I had to log in when I saw this. Carolyn was THE first BBW that I came across online way back in about 1997/98 when I was only about 13/14 years old. She was a huge inspiration to me and I truly think she paved the way for so many young fat people now who have confidence and are able to stand up and say 'I love my body'. 

Thank you for that Carolyn and I hope where ever you are now you're at peace.


----------



## KHayes666 (Feb 18, 2014)

Emma said:


> I had to log in when I saw this. Carolyn was THE first BBW that I came across online way back in about 1997/98 when I was only about 13/14 years old. She was a huge inspiration to me and I truly think she paved the way for so many young fat people now who have confidence and are able to stand up and say 'I love my body'.
> 
> Thank you for that Carolyn and I hope where ever you are now you're at peace.



Same story only I was 17 in 2003 when I first saw her. May she RIP


----------



## Ms Charlotte BBW (Feb 19, 2014)

Such sad news! RIP Carolyn.


----------



## Jon Blaze (Feb 19, 2014)

Rest in peace, Carolyn.


----------



## Russell Williams (Feb 20, 2014)

I do not remember but I may well have had the joy of dancing with her. I only saw her at NAAFA conventions but every time I saw her, as I looked into her eyes, I realized how stunningly beautiful she was and I very much enjoyed telling her that. I cannot put into words what there was about her eyes but they were the kind of eyes that a person could easily fall into. When she had her bulletin board I did talk with her by phone a couple of times. For the last 10 years or so I have heard nothing of her and have often wondered what her situation was. My experience with her was that she made the corner of the world she occupied a better place because of her presence.


----------



## RVGleason (Feb 20, 2014)

Condolences to her family and friends.


----------



## bbwbud (Feb 20, 2014)

So sad. I will pray for her and especially for those that miss her.


----------



## Tiffany08 (Feb 20, 2014)

R.I.P Carolyn Owens


----------



## moore2me (Feb 20, 2014)

*I am sorry to hear of Carolyn Owen's death. My sympathy to her family and friends.* Unfortunately, I missed personally getting to know Carolyn but from others glowing descriptions, she was a founder of the Fat Acceptance Movement. I thank her for that. It took very brave and forward looking women and men to start heading in that direction.

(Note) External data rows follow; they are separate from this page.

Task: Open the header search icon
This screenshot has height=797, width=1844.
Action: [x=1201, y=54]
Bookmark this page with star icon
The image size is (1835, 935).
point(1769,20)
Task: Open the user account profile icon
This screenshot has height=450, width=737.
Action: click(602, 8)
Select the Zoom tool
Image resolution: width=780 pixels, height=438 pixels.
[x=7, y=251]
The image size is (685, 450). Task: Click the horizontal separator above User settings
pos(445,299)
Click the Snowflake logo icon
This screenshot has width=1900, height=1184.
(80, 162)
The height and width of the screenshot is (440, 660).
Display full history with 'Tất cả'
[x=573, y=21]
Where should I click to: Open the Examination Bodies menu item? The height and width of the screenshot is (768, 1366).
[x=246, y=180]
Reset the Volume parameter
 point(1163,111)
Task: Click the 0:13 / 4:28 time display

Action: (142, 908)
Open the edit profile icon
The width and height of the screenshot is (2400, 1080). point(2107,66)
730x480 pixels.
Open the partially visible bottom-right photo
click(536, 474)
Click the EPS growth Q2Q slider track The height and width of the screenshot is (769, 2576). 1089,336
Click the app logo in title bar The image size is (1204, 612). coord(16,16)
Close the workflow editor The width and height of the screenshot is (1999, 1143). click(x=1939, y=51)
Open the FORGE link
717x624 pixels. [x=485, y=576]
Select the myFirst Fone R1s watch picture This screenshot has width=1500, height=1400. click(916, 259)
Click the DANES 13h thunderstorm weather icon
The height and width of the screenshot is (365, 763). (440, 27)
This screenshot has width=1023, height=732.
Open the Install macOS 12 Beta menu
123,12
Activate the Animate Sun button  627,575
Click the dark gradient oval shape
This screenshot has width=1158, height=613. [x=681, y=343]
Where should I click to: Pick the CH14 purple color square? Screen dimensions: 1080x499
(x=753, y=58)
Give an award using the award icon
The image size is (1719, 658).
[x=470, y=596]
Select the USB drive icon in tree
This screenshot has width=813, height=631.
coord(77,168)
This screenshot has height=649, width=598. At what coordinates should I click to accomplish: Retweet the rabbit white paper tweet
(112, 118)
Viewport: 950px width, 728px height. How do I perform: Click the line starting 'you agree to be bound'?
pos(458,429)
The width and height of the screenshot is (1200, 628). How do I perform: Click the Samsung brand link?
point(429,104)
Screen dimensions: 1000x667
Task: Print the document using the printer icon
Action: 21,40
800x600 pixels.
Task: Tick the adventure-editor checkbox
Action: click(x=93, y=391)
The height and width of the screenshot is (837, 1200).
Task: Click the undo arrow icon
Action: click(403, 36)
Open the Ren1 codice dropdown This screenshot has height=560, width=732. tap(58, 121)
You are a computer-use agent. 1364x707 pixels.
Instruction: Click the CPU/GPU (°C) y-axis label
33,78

Also, thanks to Carolyn for inspiring the women, men, girls, and boys that followed her lead. We also continue to need such leaders and role models in the future.


----------



## loveembig (Feb 21, 2014)

Sad news indeed; my sympathies to her family and friends. 

I remember her presence on the net from way back and I often wondered what became of her. Well now I know and needless to say this is not the news I had hoped for.


----------



## formerking (Feb 22, 2014)

Sad news. She was a pioneer of the the nascent BBW world.


----------



## lostinadaydream (Feb 24, 2014)

So sad to hear that, she was one of the first big women I found on the internet and she was a very beautiful one, too. May she rest in peace!


----------



## TJF (Mar 2, 2014)

Same here - one of the first women to impress me with their confidence and making me feel ok, and eventually good about my preference of ladies like her when I came online in 1996 / 1997! 
Rest in peace - thank you for all you did!
TJF


----------



## AussieGuy (Feb 14, 2022)

A picture of Carolyn just popped up in an online feed and I immediately wondered what happened to Carolyn. It’s obviously 8 years late but I’m extremely saddened to hear that she has passed. She was a lovely lady.

Back in the late 90’s we used to chat regularly on ICQ and she would tell me amazing stories of the bashes she’d been to in the USA which never existed in Australia. She was also an expert on the computer and solved many computer issues for me.

I don’t know why we lost touch. She always seemed like someone who lived life on her terms.

Rest In Peace.


----------